小西:着る事によって自分をパッと楽しくさせてしまうとか、ファッションのそういう魅力に引かれたんだ。家が呉服屋で、叔父が洋裁店をやっていたから、小さい頃から「ELLE」とか「VOGUE」とかを見て自然と興味が沸いた。雑誌だけじゃなく実際に向こうのファッションが見たくなって、大学の時にロンドンに留学もした。着たい服を自分で作ったり、どんどんのめり込んでいったんだ。
服作りはずっと自己流だったけれど、基礎を覚えようと思って文化服装学院に入ろうと思った。 現代の若者もそうだけど、目的が無くてなんとなく過ごしてる学生の多さにはびっくりするよね。僕は本気になって服を作って食べていこうと思っていたから、つまらないヤツらのいる大学を止めたんだ。パターン(型紙)さえ引ければ自分のイメージするシルエットをどんどん作れるわけで、その基本を身に付けたかった。いつも目的の為に動いてきたから、昔から自立心は強かったと思うよ。
■30代で独立 小西流デザインニットで大ブレイク
ー文化服装学院を卒業してアパレルメーカーに勤務。しかしそこに、小西の思い描いていたファッションの世界はなかった。1981年、31歳の時に独立。師を持たず、大きな資本もないデザイナー小西良幸のデビューは前途多難ではあったが、その才能が徐々に世間に認められていった。「FICCE」のニットで大ブレイクし、毎日ファション大賞をはじめ各賞を総ナメ。その名を全国に広め、一気に時の人となった。

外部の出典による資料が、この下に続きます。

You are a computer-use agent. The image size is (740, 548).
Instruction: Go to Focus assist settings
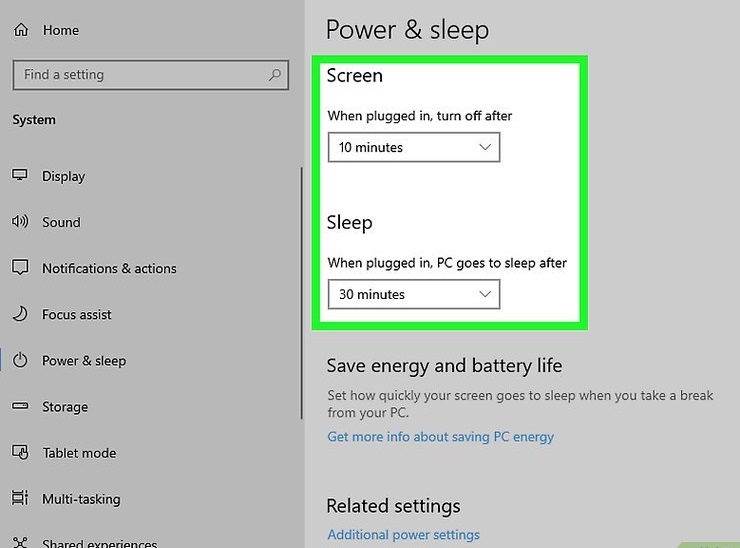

小西:僕らの時代っていうのは、 "デザイン" なんて概念自体が無かったのよ。独立当時は手探りだったね。 半端な気持ちでは出来ないし、他と同じ事やっていてもダメ。 どうやったら自分のデザインを世の中に知ってもらい、広められるかに必死だった。デザインは教えてもらうものじゃなかったし、憧れの人も、影響を受けた人も誰もいない。自分だけを信じていたよ。60になった今でこそ、僕は学ぶものが沢山あると思っているけどね。
「FICCE」のニットに関して言えば、あれこそデザインでありアート。出来るだけ着ないでディスプレーしてくれ、と言いたいくらい根性を入れて作ったよ。そうしたら、いろんなアーティストが着てくれるようになった。皆がそれを着てテレビに出たり、ステージに立ったり、気が付いたらビートたけしさんや多くのタレントさんも僕のニットを着ていて、逆に着ない人がいなかったくらいなんだから。そりゃあもう売れたね。一番衝撃的だったのは、海外の有名なデザイナーが僕のコピーでコレクションを発表したとき。その夜、当時のスタッフと真相を確かめにパリへ飛んだもん。ビックリしたよ。